§ **Using the information**
1. According to the post about Anellotech, who developed the company's patented process and catalyst technology?
2. Reproduce the post about Anellotech between "My ICIS Chemical" and "use biomass feedstock.", inclusive.
[Excerpted text Boundary: Start]
My ICIS Chemical Business article about the increasing use of biomass feedstock in chemical production is out now (free access!) and one of the companies featured on the story is NY-based Anellotech, which is developing aromatics that use biomass feedstock.
I had the opportunity to interview Anellotech CEO David Sudolsky in December as their BTA – Biomass to BTX (benzene, toluene and xylenes) technology really piqued my interests ever since I’ve heard about it at the Biobased Chemicals East conference in September.
In my recent biomass article, consultant Mark Morgan of Nexant pointed out that in terms of development, biomass-based hydrocarbons such as olefins and aromatics are not as popular as oxygen-containing intermediates (such as succinic acid, n-butanol, adipic acid, etc) mostly because the former generally required another step (such as oxygen removal usually by a petrochemical process) after converting biomass into an oxygen intermediate.
Sudolsky pointed out that Anellotech’s technology converts the biomasss into an intermediate from which oxygen can be removed, and then does this removal all in the same reactor in a one step process.
Anellotech says it can easily produce high-volume BTX and even olefins from cellulosic biomass using catalytic pyrolysis. The company’s patented process and catalyst technology was developed by Anellotech founder George Huber, a professor of chemical engineering at the University of Massachusetts, Amherst.
[Excerpted text Boundary: End]
[Entries shown Boundary: Start]
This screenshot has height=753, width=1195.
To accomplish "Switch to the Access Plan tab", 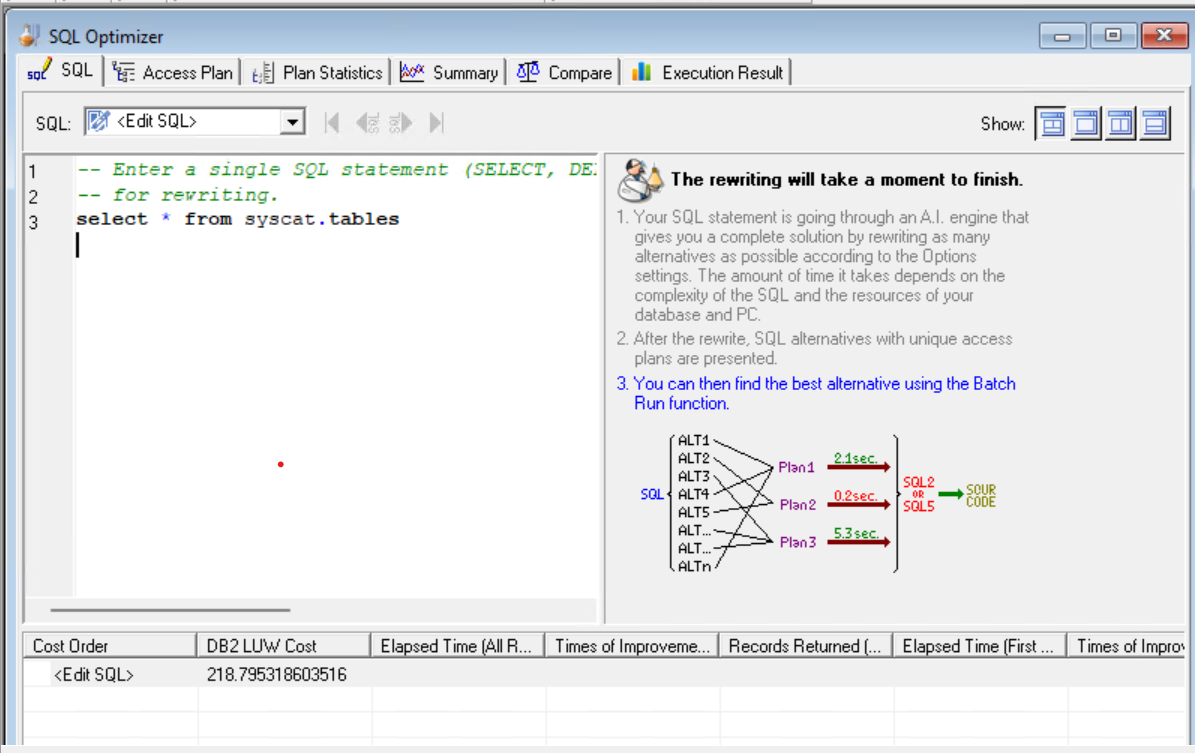I will point(172,71).
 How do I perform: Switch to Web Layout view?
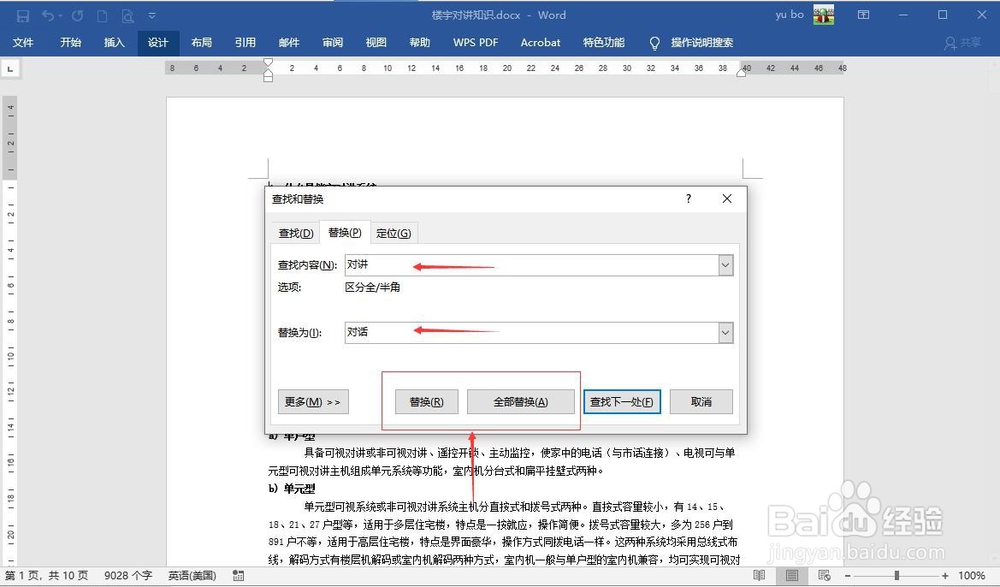[824, 576]
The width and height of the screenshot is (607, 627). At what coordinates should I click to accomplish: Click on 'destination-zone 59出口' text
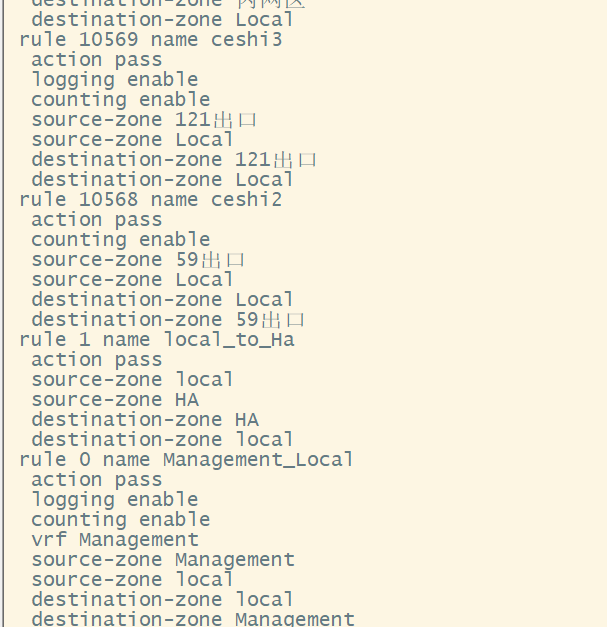pos(168,320)
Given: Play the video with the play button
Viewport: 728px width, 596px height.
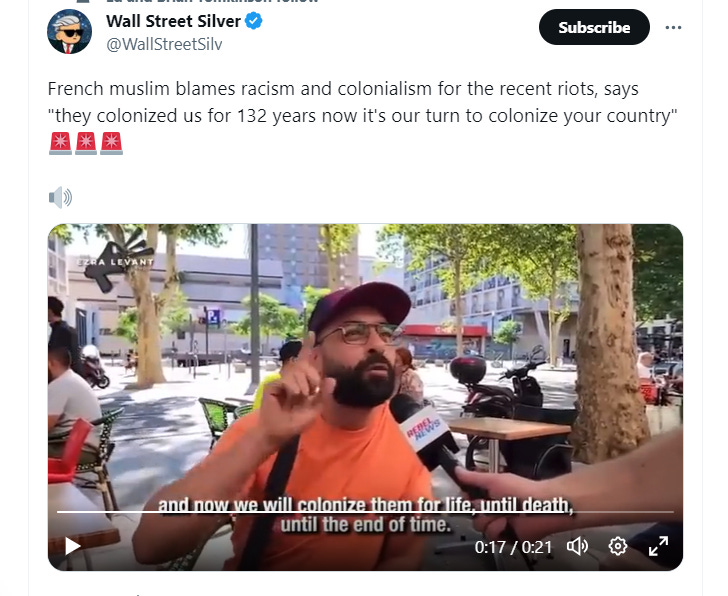Looking at the screenshot, I should [x=72, y=546].
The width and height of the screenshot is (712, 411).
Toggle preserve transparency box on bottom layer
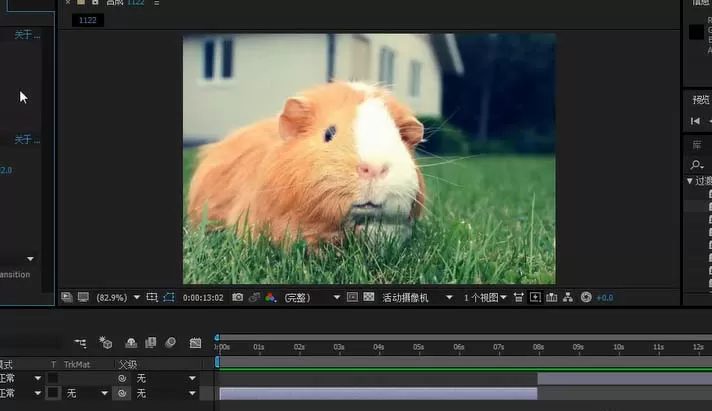coord(53,393)
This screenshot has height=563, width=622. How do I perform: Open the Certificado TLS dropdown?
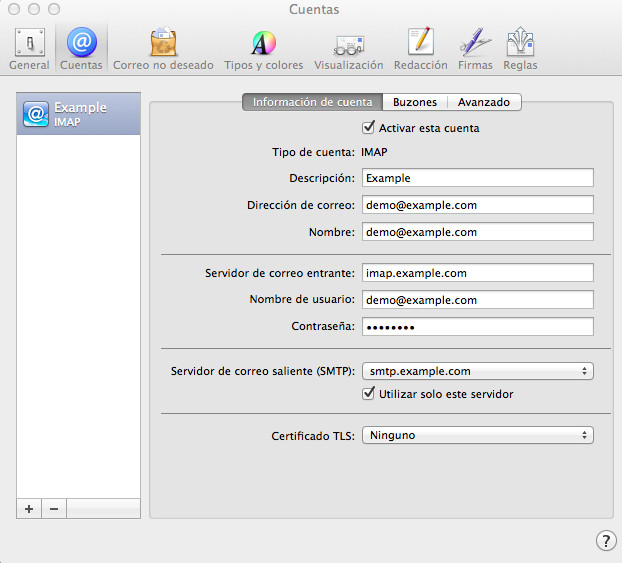[x=477, y=435]
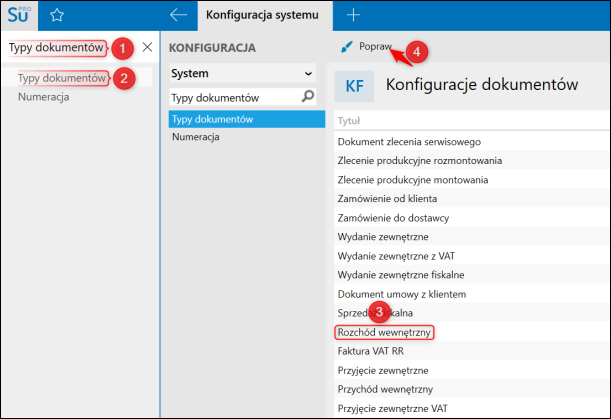
Task: Click the Popraw brush icon
Action: (346, 47)
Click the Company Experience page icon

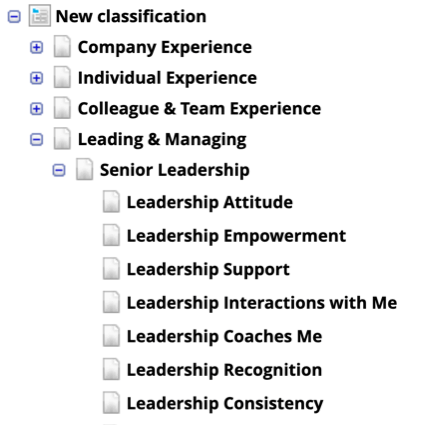(62, 46)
[Entries shown Boundary: End]
§ **Your responses**
1. George Huber, Anellotech's founder and a professor of chemical engineering at the University of Massachusetts, Amherst.

2.
My ICIS Chemical Business article about the increasing use of biomass feedstock in chemical production is out now (free access!) and one of the companies featured on the story is NY-based Anellotech, which is developing aromatics that use biomass feedstock.